Determining Charateristics of Progenitor

Introduction

The scenario this code attempts to address is the following. Say you observed a binary system in a galaxy that was a certain off-set from the center of that galaxy. You also have information about the masses of the system you observed. What, if anything, can you say about some of the properities of the system at its initial creation in the galaxy. Specifically, at the creation of the larger component mass of the system via a Supernova. The properities of the system at this stage that one needs to sample over inclue such as pre-supernova semi major axis, supernova kick, Mass of pre-supernova helium star, etc.

In order to accomplish this, one would need to load in properities of the galaxy in which this system was created. For example this includes information such as:

'Mspiral' # mass of the spiral (Msun) # NOTE: this information is not available, for now set to 0
'Mbulge' # Mstellar from 2MASS (Msun)
'Mhalo'  # Mhalo from 2MASS (Msun)
'D1':    # major axis from 2MASS (arcmin)
'D2':    # minor axis from 2MASS (arcmin)

>>> Galaxy = constr_dict.galaxy(galaxy_name, samples, r_eff, offset, h)

[A run of records]
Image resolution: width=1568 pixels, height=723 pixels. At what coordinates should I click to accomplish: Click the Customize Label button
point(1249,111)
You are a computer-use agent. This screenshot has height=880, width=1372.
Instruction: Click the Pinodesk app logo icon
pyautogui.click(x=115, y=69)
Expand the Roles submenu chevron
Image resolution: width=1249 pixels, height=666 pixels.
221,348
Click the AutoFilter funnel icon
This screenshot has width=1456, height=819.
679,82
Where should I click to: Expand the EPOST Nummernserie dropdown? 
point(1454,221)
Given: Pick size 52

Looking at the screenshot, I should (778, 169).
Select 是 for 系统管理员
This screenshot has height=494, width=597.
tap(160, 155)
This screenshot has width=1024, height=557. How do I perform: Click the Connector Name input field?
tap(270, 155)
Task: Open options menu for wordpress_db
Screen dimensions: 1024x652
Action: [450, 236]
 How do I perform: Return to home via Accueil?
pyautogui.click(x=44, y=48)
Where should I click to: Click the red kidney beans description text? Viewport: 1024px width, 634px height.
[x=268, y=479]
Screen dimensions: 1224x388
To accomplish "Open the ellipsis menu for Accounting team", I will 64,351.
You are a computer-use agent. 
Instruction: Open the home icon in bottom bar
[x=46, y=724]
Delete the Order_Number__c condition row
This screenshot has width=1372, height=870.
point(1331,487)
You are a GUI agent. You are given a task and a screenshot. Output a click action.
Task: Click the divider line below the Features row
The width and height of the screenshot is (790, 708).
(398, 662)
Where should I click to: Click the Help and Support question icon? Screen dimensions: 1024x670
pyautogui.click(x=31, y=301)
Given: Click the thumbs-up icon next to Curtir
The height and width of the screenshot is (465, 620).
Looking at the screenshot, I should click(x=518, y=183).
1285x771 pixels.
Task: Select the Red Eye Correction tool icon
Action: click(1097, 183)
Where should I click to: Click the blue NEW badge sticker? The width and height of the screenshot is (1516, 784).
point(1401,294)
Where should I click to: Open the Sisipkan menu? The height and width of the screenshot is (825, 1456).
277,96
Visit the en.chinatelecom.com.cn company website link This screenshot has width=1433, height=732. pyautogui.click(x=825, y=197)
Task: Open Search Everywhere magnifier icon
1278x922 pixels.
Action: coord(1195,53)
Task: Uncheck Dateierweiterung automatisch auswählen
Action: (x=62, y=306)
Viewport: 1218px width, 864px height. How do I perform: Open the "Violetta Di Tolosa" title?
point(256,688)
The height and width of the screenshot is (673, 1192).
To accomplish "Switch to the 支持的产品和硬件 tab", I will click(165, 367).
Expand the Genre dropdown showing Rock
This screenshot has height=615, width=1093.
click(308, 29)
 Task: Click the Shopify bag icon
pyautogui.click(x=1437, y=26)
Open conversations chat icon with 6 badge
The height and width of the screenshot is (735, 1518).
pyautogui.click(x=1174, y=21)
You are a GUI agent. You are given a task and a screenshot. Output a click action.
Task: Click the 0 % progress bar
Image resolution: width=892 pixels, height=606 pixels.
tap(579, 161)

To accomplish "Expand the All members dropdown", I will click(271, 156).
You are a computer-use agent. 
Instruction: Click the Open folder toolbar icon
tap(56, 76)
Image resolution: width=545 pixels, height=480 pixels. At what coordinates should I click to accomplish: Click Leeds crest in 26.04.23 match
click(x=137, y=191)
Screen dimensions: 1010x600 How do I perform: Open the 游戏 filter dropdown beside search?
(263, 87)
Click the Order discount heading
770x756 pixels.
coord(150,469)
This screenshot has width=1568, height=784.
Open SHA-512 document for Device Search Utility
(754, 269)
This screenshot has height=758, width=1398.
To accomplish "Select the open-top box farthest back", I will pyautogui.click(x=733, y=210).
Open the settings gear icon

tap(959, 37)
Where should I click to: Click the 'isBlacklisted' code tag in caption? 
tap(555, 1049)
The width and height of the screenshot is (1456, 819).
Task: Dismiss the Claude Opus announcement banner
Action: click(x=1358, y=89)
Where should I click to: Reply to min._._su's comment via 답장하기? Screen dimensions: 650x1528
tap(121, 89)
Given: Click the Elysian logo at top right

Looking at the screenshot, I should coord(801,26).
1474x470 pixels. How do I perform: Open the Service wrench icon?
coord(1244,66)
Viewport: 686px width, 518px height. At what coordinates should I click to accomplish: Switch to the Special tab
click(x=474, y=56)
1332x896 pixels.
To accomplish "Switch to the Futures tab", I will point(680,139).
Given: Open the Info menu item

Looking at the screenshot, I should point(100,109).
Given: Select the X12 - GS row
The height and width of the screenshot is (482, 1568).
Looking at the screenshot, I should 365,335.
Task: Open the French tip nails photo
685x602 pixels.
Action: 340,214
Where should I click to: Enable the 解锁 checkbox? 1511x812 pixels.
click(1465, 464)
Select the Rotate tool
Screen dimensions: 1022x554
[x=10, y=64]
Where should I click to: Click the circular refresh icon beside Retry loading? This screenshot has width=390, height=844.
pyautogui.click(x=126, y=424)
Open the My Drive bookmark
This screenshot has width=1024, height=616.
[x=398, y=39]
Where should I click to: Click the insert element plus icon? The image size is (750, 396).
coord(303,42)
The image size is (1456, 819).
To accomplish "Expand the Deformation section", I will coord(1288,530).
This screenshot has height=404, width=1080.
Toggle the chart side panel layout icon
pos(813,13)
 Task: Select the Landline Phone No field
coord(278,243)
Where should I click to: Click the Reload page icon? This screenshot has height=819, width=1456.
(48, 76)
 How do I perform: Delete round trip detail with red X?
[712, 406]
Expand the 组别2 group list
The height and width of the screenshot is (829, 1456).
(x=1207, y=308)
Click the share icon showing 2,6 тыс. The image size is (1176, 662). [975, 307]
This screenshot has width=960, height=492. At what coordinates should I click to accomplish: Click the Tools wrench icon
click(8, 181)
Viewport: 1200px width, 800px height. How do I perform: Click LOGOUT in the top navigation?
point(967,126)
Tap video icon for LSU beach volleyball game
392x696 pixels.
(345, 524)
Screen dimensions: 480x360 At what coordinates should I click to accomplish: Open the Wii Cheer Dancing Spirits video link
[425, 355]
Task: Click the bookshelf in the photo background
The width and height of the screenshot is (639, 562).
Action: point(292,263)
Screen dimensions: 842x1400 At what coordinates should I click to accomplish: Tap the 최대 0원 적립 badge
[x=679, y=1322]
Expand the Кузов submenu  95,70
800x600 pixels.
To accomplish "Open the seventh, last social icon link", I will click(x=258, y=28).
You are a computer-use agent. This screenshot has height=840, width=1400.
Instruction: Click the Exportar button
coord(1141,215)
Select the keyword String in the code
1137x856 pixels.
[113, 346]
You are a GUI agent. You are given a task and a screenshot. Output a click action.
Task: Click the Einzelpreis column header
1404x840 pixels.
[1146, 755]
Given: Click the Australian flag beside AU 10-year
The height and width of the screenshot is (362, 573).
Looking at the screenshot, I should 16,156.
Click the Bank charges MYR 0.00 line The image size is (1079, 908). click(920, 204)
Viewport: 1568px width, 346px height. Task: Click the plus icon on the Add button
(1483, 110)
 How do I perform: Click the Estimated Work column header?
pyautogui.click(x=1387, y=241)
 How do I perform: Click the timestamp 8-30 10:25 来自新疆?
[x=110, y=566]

▶ WHAT YOU NEED TO DO:
(1) According to the progenitor page, what value should 'Mspiral' be set to for now?
(2) Update the progenitor page from "In order to" to "major axis from 2MASS (arcmin)", replacing "arcmin" with "arcminutes".
(3) Using the progenitor page, state whether each of the following statements agrees with it, answering yes or no and quoting the words that decide it: (a) the larger component mass of the system is created via a supernova; (b) 'Mhalo' is taken from 2MASS; (c) 'D2' gives the major axis of the galaxy.

▶ FULL SOLUTIONS:
(1) It should be set to 0, because this information is not available.

(2)
In order to accomplish this, one would need to load in properities of the galaxy in which this system was created. For example this includes information such as:

'Mspiral' # mass of the spiral (Msun) # NOTE: this information is not available, for now set to 0
'Mbulge' # Mstellar from 2MASS (Msun)
'Mhalo'  # Mhalo from 2MASS (Msun)
'D1':    # major axis from 2MASS (arcminutes)

(3)
(a) Yes: "Specifically, at the creation of the larger component mass of the system via a Supernova."
(b) Yes: "Mhalo from 2MASS (Msun)"
(c) No: "minor axis from 2MASS (arcmin)"